NICAR2020_logistic_regression.Rmd

---
title: 'NICAR 2020 Stats III: Logistic Regression'
author: "John Perry"
output: html_notebook
---
John Perry
Data Journalism Team Technical Director
The Atlanta Journal-Constitution
John.Perry@ajc.com

[Github repository](https://github.com/NewsappAJC/nicar_logistic_regression)

With linear regression, we can learn how explanatory variables influence a continuous normally-distributed result variable. But if the result variable is binary -- yes or no, male or female, passed or failed -- then logistic regression is the tool of choice.

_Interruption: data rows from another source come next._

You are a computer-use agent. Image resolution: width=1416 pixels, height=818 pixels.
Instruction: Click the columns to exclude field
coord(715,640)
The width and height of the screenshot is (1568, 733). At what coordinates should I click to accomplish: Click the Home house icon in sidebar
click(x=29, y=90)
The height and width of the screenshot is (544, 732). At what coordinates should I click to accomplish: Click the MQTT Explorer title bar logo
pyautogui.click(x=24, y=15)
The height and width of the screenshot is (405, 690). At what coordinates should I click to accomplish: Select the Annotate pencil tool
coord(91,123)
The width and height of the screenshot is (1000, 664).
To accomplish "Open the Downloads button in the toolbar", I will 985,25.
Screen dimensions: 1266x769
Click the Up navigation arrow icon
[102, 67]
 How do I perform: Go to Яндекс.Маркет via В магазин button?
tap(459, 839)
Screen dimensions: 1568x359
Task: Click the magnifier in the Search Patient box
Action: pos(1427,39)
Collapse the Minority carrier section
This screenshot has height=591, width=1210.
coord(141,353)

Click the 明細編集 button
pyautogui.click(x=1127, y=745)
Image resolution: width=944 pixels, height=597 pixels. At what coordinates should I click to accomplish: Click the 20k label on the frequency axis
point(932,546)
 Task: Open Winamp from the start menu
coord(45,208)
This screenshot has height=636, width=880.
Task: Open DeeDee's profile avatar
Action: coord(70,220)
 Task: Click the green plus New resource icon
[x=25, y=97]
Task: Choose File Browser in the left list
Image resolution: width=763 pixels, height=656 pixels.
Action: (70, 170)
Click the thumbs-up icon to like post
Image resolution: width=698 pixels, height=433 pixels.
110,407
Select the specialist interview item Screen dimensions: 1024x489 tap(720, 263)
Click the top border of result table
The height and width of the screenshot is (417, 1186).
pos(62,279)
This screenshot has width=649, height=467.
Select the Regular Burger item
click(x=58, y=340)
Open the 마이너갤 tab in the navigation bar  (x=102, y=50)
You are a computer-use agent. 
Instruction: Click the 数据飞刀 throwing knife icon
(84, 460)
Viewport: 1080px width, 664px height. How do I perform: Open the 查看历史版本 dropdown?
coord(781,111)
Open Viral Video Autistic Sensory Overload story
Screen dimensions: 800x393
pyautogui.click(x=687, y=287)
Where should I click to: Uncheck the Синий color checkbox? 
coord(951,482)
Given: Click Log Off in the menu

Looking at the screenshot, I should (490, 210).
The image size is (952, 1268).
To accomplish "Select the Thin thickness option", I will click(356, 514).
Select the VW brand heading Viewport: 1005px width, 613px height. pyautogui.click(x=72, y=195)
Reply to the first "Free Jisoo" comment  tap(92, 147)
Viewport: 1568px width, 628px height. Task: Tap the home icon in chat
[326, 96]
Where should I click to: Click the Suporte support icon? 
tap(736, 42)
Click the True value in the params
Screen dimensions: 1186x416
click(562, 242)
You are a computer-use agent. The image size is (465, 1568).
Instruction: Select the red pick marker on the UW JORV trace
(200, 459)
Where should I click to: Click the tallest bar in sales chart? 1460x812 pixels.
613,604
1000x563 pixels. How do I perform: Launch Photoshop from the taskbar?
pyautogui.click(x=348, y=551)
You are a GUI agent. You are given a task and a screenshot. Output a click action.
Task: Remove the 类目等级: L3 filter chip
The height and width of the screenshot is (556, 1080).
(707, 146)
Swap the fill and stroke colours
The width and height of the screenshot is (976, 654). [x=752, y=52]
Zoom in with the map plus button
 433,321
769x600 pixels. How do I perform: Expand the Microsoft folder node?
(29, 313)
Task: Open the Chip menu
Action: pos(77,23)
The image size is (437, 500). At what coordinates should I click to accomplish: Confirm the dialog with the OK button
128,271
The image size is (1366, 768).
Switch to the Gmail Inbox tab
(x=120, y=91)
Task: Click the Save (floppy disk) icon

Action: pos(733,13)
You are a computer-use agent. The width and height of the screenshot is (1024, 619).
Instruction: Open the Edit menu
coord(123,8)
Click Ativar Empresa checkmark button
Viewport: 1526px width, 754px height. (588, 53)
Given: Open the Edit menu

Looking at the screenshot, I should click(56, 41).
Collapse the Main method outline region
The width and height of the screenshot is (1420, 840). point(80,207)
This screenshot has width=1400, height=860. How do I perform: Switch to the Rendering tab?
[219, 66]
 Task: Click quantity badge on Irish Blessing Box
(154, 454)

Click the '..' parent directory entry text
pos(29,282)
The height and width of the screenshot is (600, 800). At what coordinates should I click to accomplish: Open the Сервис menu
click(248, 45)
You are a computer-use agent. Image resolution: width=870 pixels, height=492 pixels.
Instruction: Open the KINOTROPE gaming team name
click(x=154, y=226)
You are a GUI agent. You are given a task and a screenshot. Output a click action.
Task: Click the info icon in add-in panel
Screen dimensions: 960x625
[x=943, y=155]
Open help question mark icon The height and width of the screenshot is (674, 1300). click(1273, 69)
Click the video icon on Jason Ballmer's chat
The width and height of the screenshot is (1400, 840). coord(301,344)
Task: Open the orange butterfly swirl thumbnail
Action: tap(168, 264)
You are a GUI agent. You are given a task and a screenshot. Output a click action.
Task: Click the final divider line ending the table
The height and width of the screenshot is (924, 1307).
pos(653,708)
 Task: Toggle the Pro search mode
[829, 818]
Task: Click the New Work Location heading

Stories that used logistic regression:

* "Keep Out": Reveal's investigation of discrimination in mortgage lending (loan applicants: approved/denied)
* "A Process of Jury Elimination": Dallas Morning News investigation of discrimination in jury selection (jury pool: excluded/not excluded)
* "Presidential Pardons Heavily Favor Whites": ProPublica's investigation of pardons in the Bush White house (pardon requests: approved/denied)
* "Predict-A-Bill": AJC's model to predict bill passage (bills: passed/did not pass)
* "Speed Traps: Who Gets a Ticket, Who Gets a Break?": Boston Globe's investigation of discrimination in ticketing for speeding (people stopped for speeding: ticket/warning)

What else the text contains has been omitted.